Resetting epigenetic memory by reprogramming of histone modifications in mammals

Polycomb group proteins and the related histone modification H3K27me3 can maintain the silencing of key developmental regulators and provide cellular memory. However, how such epigenetic state is reprogrammed and inherited between generations is poorly understood. Using an ultra-sensitive approach STAR ChIP-seq, we investigated H3K27me3 across 14 developmental stages along mouse gametogenesis and early development. Interestingly, highly pervasive H3K27me3 was found in regions depleted of transcription and DNA methylation in oocytes. Unexpectedly, we observed extensive loss of promoter H3K27me3 at Hox and other developmental genes upon fertilization.
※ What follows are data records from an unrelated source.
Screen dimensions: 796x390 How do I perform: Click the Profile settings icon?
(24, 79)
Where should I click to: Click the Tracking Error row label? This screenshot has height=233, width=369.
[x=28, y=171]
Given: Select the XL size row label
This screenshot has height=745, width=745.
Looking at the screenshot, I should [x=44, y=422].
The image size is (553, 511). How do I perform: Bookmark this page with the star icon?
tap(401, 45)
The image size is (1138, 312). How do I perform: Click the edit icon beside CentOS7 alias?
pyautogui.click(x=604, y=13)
This is accompanied by global erasure of sperm H3K27me3 but inheritance of distal H3K27me3 from oocytes. The resulting allele-specific H3K27me3 patterns persist to blastocysts before being converted to canonical forms in postimplantation embryos, where both the H3K4me3/H3K27me3 bivalent promoter marks are restored at developmental genes. Together, these data revealed widespread resetting of epigenetic memory and striking plasticity of epigenome during gametogenesis and early development. Overall design: Mouse preimplantation embryos were obtained from crosses of C57BL/6N and PWK. A newly developed ChIP-seq approach (STAR ChIP-seq) and RNA-seq were performed in these embryos at variou stages in preimplantation development.